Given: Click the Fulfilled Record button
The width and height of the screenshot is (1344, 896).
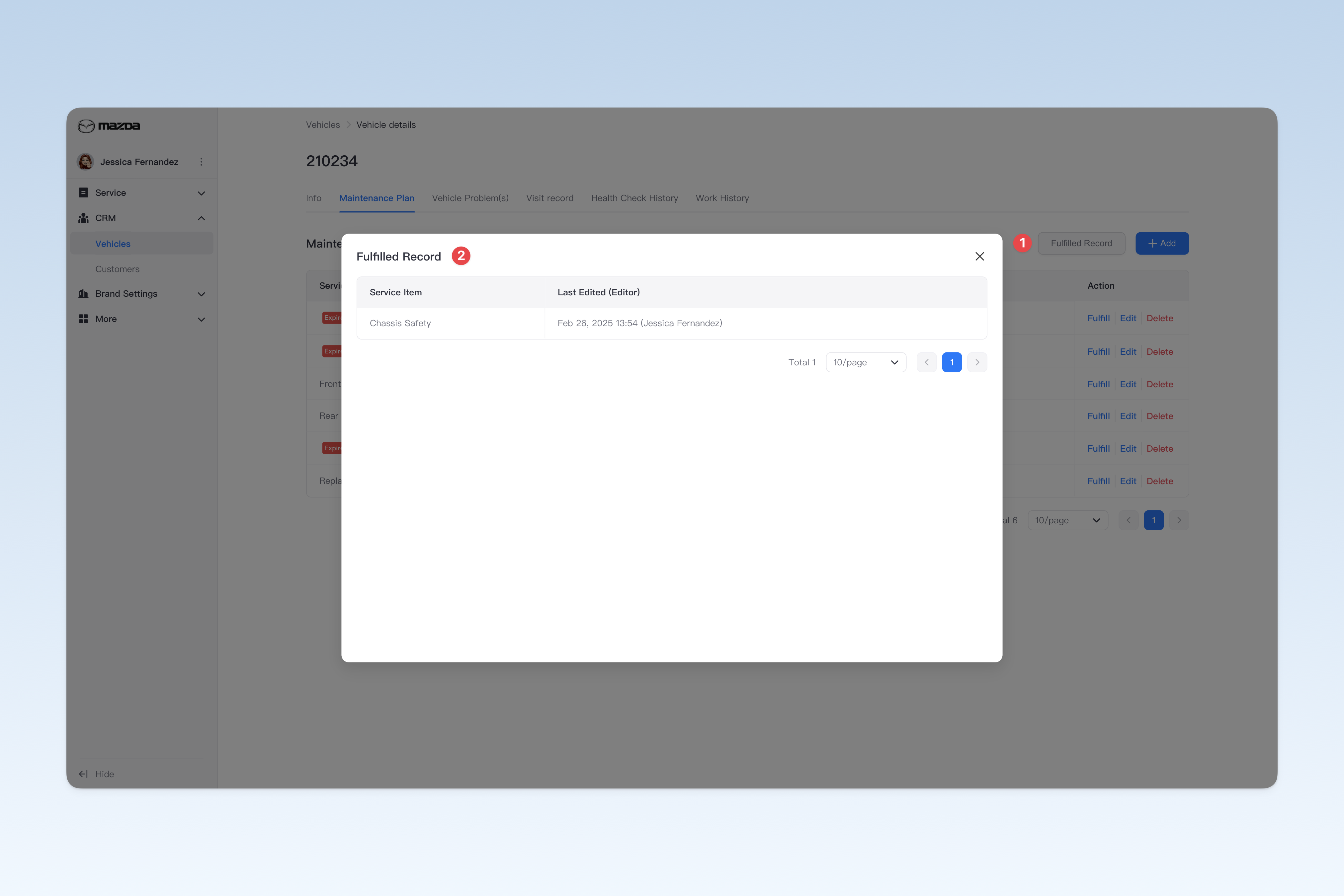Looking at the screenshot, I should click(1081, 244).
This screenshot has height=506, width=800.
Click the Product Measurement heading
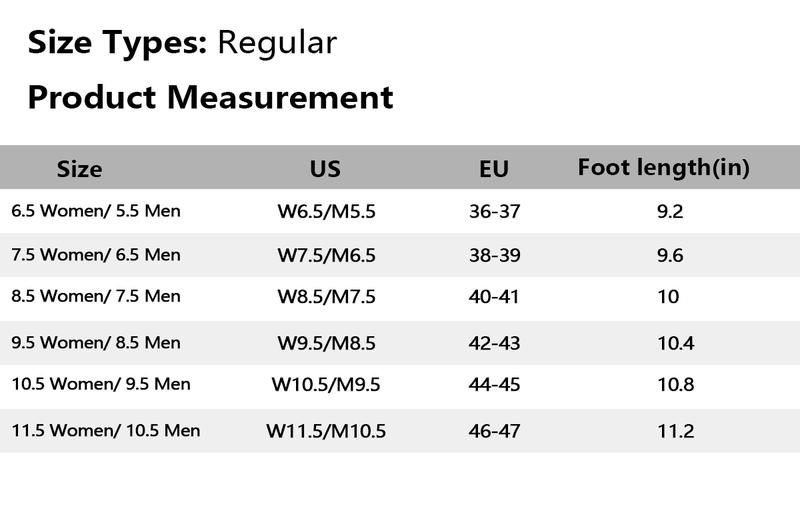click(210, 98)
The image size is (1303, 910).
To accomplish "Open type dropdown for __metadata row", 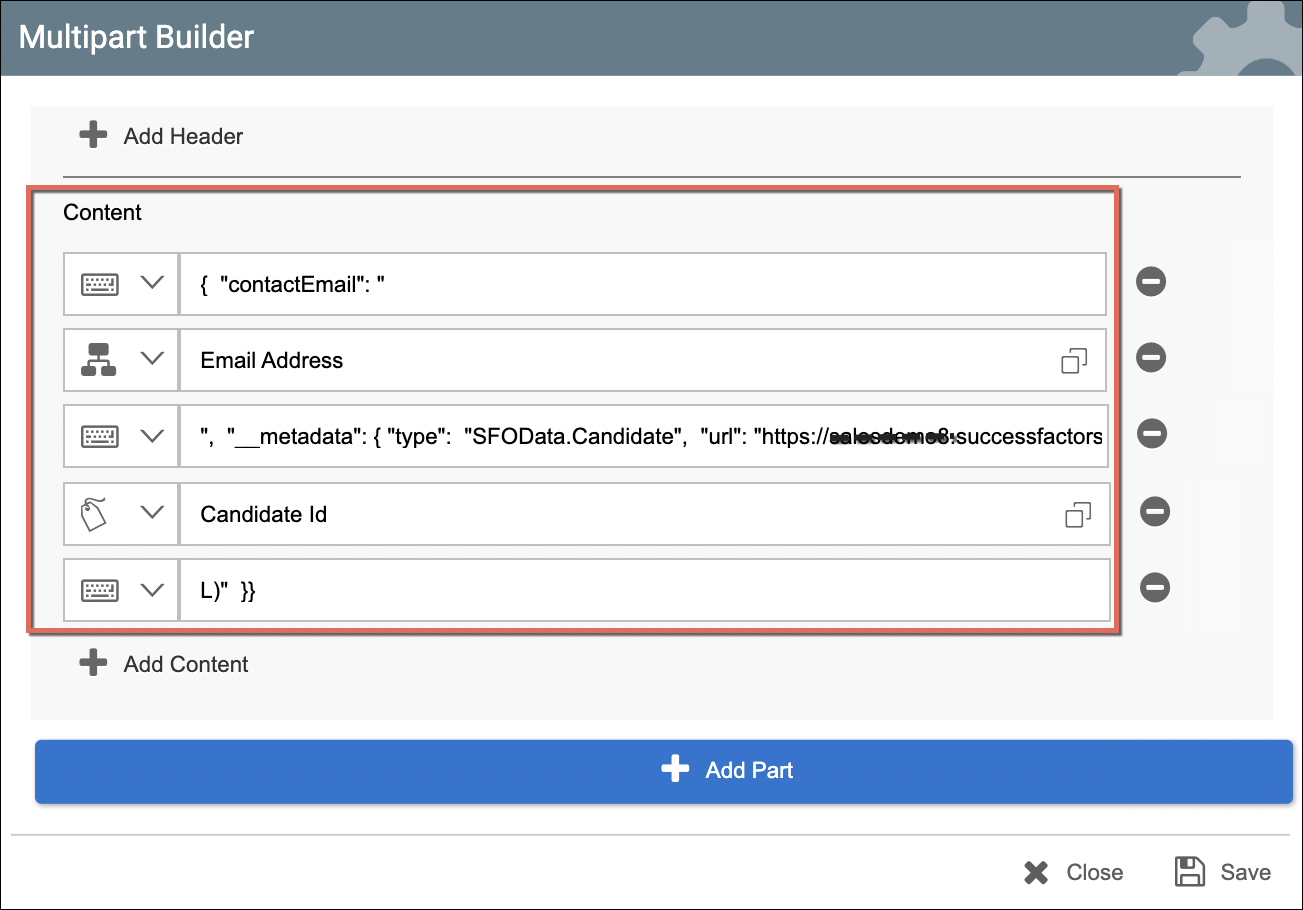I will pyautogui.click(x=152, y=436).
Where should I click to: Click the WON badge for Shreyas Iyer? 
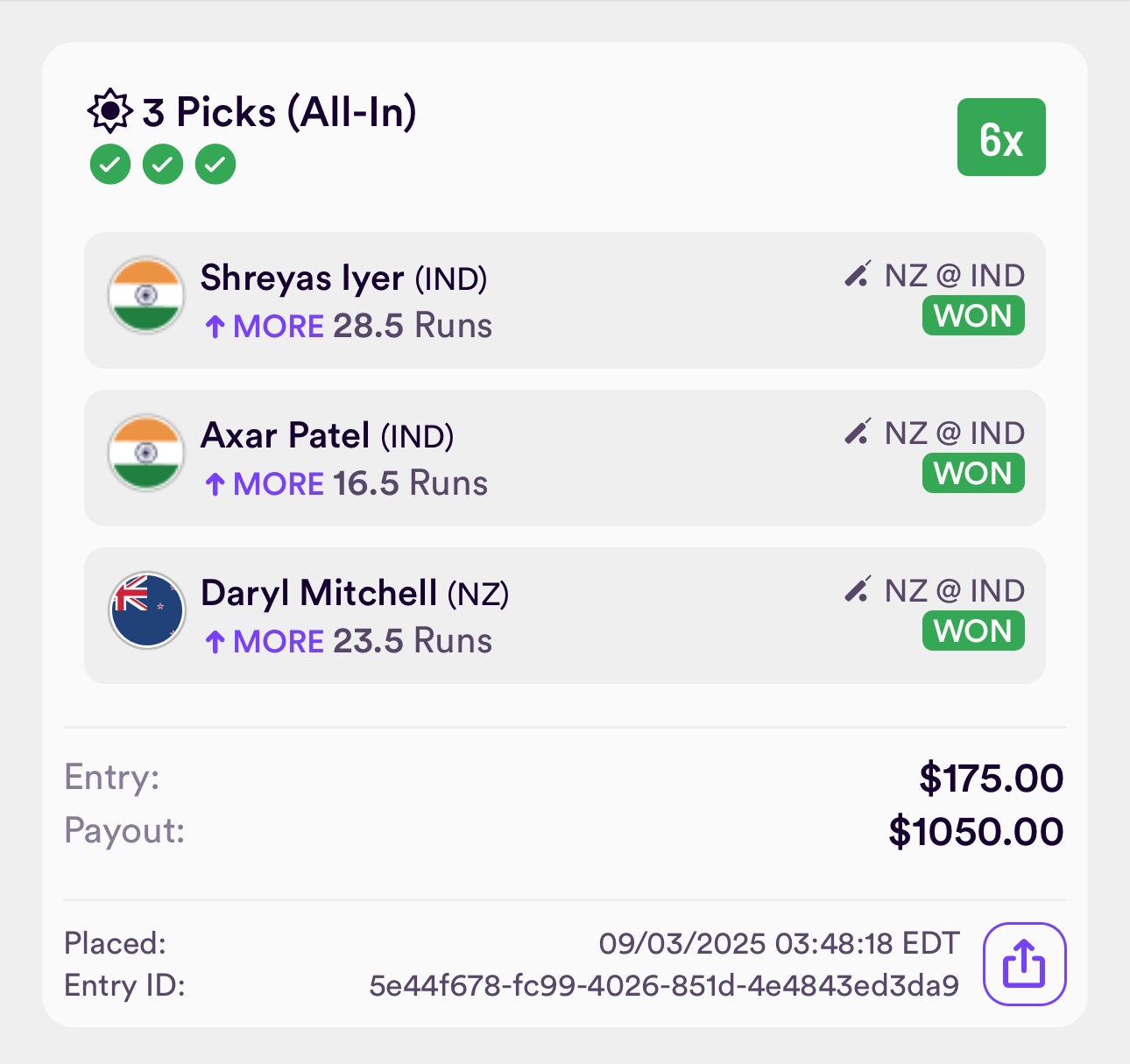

---

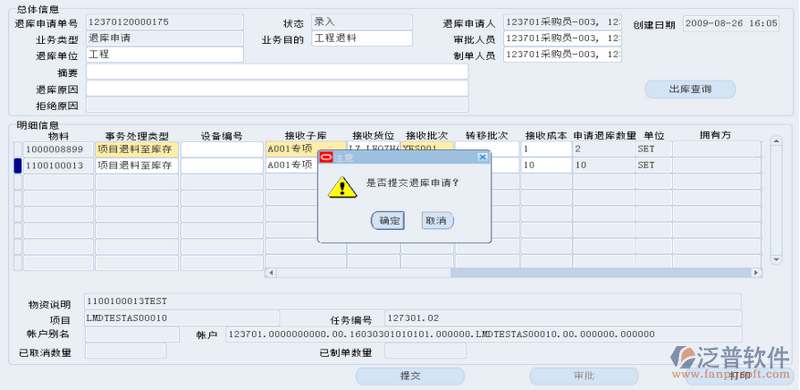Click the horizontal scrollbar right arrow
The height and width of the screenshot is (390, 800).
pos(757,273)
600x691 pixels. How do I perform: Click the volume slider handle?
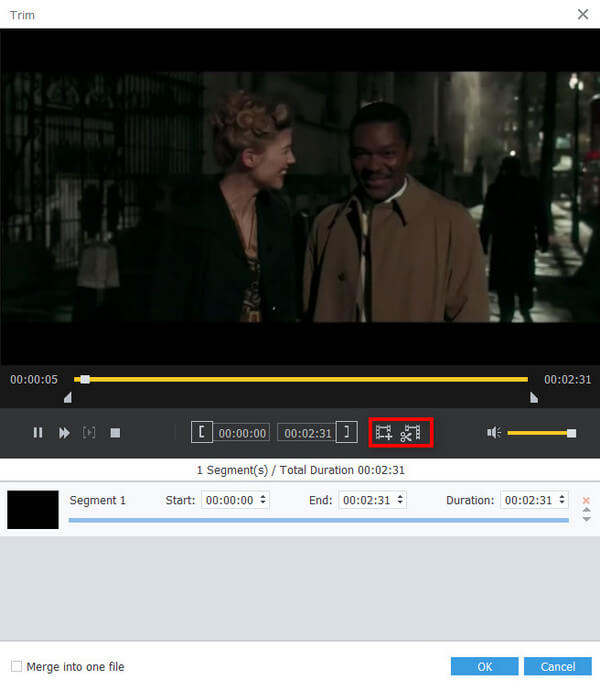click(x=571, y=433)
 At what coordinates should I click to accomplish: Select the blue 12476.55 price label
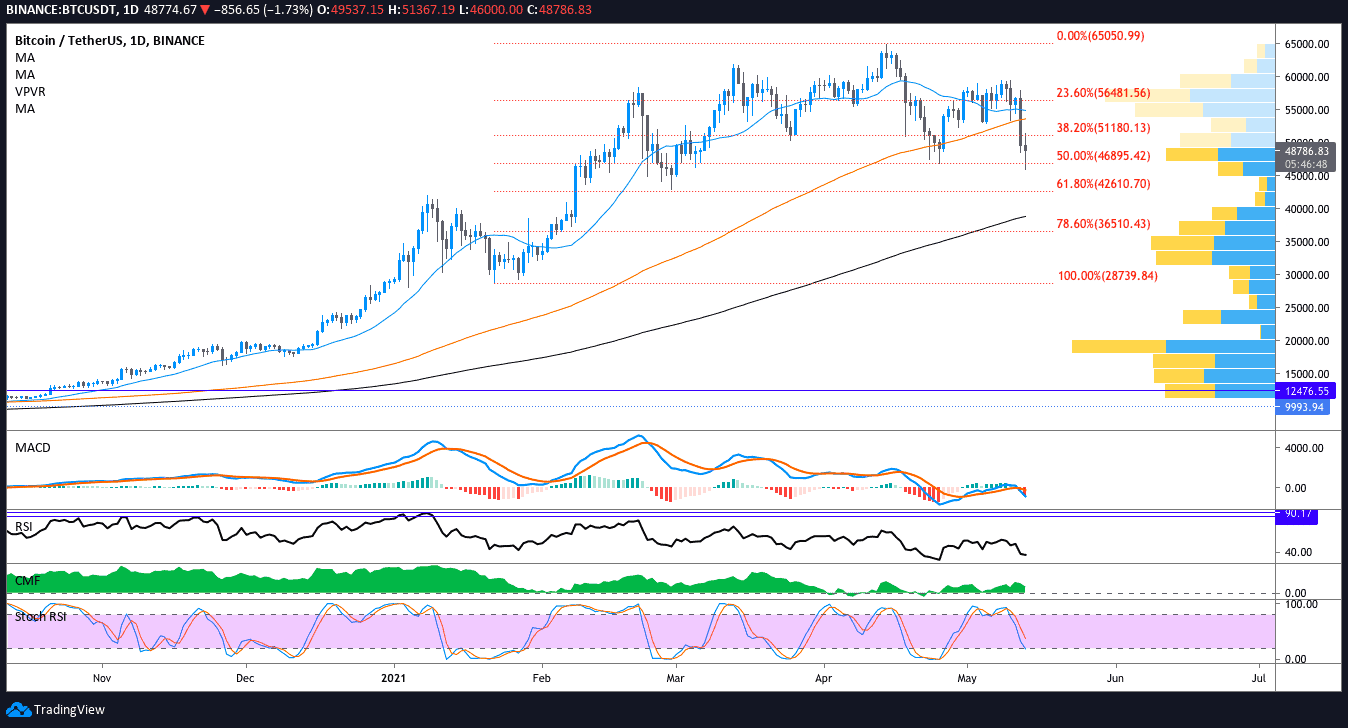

...

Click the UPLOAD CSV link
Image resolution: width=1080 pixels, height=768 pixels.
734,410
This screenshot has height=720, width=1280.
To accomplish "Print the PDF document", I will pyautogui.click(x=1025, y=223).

- **Exercise**
State the number of lines in these entries where the word "This" occurs, without any other words.

- **Exercise output**
2